With it’s white angular lines and Santorini-esque whitness reflecting the sun , The Racha sits just behind the island’s prettiest beach surrounded by thick foliage and manicured grounds. The Grand Pool Suite is the way to go here- consisting of a large bedroom, ensuite, separate office, pavillion and infinity pool with the best position and views in the resort it is pretty hard to beat. For me, the biggest drawcard of The Racha are it’s ozone treated pools- as any bottle blonde can attest, chlorine is enemy no 1 and I usually avoid pools like the plague but here the water has been filtered without chemicals so it feels wonderful on the skin. I spent hours in our private pool each day playing mermaids with my daughter. The hotel also runs a conservation program for little green frogs that come out at night and during the day , huge iguanas slink in and out of the bushes.
With only a few cars there isn’t much to do except walk the palm fringed dirt roads to other beaches while discussing the possibility of a fallen coconut death, bike riding past sleepy buffalo to hidden coves or grabbing a spicy lunch at alternative small resorts around the island (there are 3). The fish here are well trained and completely exhibitionist and the hotel’s beach is a fantastic snorkelling spot if you go early to avoid the crowds. Grab a bag of bread and as soon as you enter the shallows you will be surrounded by a flume of rainbow coloured fins that will eat right out of your hand (hello Nemo and all of his friends!). In fact the whole island provides excellent and really safe diving and all the hotels provide diving training as well. Not much goes on at night so we would surf the floating pier , a fun and daredevil activity when the waves are big but I’m sure completely frightening for someone with bone related problems. So do not wear heels on arrival to this island as this pier is the only way to get off the boat!

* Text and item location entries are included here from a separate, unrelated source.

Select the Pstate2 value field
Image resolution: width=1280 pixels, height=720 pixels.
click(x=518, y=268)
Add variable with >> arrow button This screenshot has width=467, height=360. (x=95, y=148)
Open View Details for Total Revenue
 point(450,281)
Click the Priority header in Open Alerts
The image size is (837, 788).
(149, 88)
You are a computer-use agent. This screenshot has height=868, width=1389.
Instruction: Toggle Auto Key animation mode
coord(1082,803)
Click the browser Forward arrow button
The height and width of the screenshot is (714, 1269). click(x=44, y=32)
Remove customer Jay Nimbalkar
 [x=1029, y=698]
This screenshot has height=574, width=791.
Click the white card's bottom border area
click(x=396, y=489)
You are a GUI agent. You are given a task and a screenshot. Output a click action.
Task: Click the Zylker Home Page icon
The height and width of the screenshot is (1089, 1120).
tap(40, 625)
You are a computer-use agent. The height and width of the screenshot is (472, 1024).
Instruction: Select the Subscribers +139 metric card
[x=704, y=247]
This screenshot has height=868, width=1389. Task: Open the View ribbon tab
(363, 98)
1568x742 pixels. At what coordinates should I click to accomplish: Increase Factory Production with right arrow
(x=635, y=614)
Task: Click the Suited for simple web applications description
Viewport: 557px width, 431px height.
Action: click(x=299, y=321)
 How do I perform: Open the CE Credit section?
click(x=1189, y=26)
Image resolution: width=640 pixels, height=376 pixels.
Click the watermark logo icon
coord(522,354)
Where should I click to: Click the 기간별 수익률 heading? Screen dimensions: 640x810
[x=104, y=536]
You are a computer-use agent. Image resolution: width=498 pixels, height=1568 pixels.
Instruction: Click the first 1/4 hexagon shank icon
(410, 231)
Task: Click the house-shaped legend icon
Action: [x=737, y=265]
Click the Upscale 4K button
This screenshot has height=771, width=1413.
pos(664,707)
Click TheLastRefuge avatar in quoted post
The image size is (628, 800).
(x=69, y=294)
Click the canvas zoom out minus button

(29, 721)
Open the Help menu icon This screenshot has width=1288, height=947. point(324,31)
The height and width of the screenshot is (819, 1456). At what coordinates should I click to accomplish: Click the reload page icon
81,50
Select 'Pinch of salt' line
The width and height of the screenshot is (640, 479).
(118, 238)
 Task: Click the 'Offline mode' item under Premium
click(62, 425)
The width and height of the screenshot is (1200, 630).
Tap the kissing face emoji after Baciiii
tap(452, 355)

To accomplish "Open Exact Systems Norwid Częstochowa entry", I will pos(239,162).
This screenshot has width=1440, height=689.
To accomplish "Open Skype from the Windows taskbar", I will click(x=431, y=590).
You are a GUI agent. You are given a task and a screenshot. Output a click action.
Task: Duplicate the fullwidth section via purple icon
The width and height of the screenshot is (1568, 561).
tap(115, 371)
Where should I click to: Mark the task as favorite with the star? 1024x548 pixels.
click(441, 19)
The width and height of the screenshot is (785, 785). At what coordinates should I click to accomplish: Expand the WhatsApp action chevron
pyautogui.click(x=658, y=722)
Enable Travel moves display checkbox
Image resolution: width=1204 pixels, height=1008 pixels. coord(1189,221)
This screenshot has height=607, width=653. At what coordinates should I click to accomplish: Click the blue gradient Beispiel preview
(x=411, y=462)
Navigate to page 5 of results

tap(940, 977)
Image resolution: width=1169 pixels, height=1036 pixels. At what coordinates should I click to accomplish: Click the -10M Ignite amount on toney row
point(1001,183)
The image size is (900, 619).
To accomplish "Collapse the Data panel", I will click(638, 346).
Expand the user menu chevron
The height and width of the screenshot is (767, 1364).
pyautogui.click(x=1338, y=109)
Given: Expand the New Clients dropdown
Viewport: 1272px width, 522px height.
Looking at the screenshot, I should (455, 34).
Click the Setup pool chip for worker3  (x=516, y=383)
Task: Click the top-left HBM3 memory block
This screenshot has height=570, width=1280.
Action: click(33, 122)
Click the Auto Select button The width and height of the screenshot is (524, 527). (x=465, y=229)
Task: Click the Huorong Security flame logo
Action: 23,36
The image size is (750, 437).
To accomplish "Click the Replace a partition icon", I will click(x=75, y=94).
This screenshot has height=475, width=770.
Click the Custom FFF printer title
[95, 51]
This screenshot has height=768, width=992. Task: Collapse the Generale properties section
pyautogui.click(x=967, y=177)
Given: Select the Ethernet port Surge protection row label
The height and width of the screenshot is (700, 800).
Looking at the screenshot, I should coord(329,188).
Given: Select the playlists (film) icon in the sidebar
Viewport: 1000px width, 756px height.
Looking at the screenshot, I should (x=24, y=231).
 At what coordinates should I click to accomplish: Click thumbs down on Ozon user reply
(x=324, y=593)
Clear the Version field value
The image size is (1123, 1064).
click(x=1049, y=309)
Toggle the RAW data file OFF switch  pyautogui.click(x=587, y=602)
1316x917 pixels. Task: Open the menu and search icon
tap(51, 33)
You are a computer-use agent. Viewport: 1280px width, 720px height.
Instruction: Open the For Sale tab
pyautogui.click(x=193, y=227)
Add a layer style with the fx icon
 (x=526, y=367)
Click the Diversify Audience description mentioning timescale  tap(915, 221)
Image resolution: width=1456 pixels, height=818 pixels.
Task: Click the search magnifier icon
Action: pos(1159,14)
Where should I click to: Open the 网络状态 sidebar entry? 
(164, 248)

The Racha offers the best quality food but more flavour can be found at cheap little Thai joints on the island . For a great meal though, catch the boat back to Phuket’s Chalong Pier and grab a meal at the newly refurbished Kan Eang pier restaurant – I have regular cravings for it’s fresh and authentic chilli crab, morning glory, crab omlette and specials like battered freshwater weed and prawn . Grab a table by the water and watch the longboats glide by in the green pass while you sip a fresh coconut in the shade.
The hotel now offers daily boat excursion trips to other small nearby islands but we weren’t that excited to join the throngs to visit places that were even busier than our piece of heaven. The large nearby Phuket island offers all the tourist trappings though – including anything from shopping, paintball, obstacle courses, extravagant ladyboy shows, a pearl farm , floating markets, amusement parks and nightclubs in case you feel you need a reprieve from serenity. There are no boats back to the island after nightfall however, so you’ll need to pull an all nighter . I think jumping on Racha’s pontoon pier by moonlight is so much more fun anyway!